◆ **Your instructions**: In the forum thread about identifying a shark, which species does gastonfish conclude the catch is?

◆ **Source passage**:
# Dusky Shark?



## gastonfish (Mar 24, 2012)

Have caught a few Bull Sharks in East Bay and Blackwater Bay. Not sure what this is. The Eyes dont look like a Sand Bar. They were everywhere this weekend. Was released quickly!


----------



## Capt. John (Oct 5, 2007)

Dogfish. Capt. John


----------



## LUNDY (Aug 23, 2012)

Capt. John said:


> Dogfish. Capt. John


+1 capt


----------



## salt-life (Feb 20, 2012)

Atlantic sharpnose. They dont get much bigger


----------



## gastonfish (Mar 24, 2012)

Thanks for all the replies! I have to go with salt-life. From other post and pics from the net I am pretty sure it is an Atlantic sharpnose also.


----------



## Randall2point0 (Feb 11, 2011)

Wirelessly posted

You have been catching bull shark in Blackwater? That's awesome, how long ago? Post pictures!


----------



## gastonfish (Mar 24, 2012)

◆ **Material supplied**:
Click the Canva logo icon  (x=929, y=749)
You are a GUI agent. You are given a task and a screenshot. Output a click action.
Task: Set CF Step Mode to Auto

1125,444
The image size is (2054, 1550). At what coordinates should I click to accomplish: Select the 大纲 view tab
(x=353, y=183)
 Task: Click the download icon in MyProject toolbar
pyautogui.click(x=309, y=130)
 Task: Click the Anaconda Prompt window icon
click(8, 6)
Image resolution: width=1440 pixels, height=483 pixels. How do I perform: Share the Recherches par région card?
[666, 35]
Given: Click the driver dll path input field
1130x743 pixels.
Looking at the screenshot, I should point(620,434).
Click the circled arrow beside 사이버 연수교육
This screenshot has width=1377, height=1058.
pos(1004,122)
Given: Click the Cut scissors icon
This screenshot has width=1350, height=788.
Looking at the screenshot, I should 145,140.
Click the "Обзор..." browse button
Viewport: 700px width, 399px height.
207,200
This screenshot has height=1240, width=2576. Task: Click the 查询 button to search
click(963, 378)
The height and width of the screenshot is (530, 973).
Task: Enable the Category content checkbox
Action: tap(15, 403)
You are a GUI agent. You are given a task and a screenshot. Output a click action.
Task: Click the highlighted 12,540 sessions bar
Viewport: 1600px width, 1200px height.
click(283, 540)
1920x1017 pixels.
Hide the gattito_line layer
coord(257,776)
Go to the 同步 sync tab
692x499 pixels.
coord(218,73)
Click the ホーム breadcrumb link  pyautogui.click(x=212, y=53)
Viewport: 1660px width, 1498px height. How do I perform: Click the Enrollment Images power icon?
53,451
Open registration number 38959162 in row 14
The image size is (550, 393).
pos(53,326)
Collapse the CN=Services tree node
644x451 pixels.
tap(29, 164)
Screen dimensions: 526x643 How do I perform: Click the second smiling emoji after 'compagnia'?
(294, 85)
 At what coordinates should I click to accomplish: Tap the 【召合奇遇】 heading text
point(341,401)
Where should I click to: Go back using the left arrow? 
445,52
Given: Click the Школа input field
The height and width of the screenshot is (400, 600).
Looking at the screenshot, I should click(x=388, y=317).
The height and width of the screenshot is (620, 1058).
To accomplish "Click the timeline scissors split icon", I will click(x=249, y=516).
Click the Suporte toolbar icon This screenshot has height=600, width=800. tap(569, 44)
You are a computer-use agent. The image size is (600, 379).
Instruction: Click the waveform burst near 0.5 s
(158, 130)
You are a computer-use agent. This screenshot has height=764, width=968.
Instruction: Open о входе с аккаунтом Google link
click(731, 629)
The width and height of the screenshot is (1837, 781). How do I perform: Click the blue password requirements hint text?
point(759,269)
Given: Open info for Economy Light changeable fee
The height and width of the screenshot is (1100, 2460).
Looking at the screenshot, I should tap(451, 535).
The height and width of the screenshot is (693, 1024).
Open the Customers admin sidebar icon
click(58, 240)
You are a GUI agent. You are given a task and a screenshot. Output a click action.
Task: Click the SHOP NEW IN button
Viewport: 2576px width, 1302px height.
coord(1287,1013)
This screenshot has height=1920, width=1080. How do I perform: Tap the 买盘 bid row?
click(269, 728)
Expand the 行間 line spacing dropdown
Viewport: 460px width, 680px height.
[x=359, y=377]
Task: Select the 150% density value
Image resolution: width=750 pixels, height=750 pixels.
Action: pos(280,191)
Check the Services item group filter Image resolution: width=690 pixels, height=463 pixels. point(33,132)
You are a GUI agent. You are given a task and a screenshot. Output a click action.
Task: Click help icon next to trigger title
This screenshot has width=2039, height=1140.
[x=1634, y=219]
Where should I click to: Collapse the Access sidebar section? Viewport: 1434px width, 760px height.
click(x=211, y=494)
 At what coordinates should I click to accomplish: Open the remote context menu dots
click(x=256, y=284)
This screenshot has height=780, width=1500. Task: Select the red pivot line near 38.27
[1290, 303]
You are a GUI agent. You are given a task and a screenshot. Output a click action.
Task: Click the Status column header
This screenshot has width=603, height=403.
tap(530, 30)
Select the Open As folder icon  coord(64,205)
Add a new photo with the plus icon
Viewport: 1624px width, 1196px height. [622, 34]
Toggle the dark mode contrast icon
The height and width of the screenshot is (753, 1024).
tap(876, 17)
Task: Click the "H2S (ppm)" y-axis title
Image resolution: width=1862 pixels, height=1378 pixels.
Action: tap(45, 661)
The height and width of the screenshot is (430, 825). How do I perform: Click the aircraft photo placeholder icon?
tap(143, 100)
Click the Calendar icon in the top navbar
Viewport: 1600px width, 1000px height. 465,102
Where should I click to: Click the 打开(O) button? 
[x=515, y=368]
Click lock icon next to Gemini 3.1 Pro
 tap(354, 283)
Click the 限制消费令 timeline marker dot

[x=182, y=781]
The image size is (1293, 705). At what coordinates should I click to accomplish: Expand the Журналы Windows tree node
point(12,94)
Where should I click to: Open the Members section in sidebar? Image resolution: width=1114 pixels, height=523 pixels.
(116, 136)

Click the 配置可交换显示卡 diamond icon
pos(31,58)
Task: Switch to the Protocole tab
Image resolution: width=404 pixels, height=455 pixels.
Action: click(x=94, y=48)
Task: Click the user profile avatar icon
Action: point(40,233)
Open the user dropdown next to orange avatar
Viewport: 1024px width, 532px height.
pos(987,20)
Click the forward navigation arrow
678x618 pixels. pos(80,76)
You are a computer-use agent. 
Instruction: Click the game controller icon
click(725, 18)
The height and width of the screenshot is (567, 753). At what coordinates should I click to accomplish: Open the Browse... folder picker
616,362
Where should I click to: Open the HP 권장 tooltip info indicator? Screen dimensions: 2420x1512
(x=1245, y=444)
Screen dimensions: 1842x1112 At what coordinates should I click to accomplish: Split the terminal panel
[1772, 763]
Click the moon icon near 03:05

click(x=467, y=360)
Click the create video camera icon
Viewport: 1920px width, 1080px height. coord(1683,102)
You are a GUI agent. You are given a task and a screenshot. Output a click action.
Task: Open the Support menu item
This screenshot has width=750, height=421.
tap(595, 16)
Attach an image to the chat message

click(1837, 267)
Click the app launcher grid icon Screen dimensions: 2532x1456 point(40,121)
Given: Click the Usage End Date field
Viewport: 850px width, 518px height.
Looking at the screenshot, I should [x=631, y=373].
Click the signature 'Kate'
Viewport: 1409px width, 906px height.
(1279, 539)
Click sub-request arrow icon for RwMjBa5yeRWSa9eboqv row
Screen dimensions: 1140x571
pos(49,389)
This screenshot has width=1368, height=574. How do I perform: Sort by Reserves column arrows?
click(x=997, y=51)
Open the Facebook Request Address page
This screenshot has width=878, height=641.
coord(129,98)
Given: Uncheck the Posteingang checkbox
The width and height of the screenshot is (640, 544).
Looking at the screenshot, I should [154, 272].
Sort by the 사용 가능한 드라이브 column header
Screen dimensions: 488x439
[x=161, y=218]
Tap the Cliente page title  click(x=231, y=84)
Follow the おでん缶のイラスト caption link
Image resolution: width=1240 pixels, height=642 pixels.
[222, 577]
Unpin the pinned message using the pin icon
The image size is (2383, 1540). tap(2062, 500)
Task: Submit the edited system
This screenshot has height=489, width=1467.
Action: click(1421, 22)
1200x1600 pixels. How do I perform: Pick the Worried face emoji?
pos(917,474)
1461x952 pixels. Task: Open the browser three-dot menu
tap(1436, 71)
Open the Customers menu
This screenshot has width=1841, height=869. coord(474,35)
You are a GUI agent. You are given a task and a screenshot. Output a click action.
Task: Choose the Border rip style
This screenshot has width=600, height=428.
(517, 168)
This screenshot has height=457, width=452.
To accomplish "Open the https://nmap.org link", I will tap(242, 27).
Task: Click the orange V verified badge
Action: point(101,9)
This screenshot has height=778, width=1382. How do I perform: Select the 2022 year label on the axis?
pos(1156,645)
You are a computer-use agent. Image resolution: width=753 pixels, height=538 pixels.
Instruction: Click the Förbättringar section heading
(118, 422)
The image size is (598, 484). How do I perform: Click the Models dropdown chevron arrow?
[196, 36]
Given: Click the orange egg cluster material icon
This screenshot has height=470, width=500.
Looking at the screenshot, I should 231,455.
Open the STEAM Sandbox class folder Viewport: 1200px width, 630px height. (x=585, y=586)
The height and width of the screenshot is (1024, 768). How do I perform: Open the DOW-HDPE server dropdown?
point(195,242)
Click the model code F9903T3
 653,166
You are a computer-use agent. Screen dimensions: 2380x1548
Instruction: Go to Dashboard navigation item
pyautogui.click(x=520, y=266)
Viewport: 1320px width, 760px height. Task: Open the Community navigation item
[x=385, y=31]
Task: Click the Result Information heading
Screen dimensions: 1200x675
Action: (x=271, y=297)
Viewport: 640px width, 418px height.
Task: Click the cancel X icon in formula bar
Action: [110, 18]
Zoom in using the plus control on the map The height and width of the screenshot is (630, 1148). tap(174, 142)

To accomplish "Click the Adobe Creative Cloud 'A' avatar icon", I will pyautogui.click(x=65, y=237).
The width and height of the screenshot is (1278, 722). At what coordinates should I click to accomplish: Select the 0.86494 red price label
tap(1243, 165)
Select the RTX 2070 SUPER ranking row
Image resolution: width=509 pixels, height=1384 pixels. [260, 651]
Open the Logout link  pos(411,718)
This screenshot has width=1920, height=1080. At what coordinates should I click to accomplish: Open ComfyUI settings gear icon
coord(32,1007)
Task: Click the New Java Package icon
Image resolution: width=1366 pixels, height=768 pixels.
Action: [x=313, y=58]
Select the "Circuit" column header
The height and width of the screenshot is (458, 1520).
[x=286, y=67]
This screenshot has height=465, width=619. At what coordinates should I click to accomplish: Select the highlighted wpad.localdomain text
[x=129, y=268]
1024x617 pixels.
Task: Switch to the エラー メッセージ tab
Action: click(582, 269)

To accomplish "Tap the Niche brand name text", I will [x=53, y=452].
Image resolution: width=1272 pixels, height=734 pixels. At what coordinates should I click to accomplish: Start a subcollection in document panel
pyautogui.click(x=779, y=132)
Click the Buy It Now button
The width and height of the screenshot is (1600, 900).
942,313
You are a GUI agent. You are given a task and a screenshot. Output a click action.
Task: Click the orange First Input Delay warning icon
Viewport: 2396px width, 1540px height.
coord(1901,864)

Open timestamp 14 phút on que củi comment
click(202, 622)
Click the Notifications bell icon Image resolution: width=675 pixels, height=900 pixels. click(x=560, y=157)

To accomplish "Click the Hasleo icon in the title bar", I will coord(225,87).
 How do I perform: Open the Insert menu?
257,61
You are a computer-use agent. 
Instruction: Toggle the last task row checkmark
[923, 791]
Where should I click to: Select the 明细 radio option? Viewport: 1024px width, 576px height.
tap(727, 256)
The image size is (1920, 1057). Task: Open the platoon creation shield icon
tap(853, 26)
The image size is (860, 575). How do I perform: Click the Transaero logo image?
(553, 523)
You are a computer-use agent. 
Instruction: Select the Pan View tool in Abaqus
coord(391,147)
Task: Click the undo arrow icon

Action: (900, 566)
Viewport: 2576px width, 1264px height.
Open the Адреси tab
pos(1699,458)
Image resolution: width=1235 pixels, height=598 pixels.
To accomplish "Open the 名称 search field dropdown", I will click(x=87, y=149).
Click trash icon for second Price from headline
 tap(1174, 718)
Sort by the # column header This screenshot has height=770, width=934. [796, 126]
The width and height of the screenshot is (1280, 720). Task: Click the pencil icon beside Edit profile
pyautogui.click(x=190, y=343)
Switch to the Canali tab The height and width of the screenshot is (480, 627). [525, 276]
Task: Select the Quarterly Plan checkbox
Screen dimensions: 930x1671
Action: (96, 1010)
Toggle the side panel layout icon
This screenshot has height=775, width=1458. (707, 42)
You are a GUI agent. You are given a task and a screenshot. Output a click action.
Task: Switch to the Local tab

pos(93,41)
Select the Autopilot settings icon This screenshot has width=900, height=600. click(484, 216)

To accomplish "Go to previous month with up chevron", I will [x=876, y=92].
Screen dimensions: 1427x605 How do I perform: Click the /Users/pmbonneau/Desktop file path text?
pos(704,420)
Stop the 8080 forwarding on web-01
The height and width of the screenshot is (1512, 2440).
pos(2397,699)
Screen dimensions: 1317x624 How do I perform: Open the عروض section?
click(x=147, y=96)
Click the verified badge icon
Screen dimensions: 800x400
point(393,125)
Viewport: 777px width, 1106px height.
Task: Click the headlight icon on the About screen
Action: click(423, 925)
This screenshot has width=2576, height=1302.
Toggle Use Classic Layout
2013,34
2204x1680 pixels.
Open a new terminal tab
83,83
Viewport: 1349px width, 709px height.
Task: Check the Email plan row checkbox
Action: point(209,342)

◆ **Result for this task**: An Atlantic sharpnose.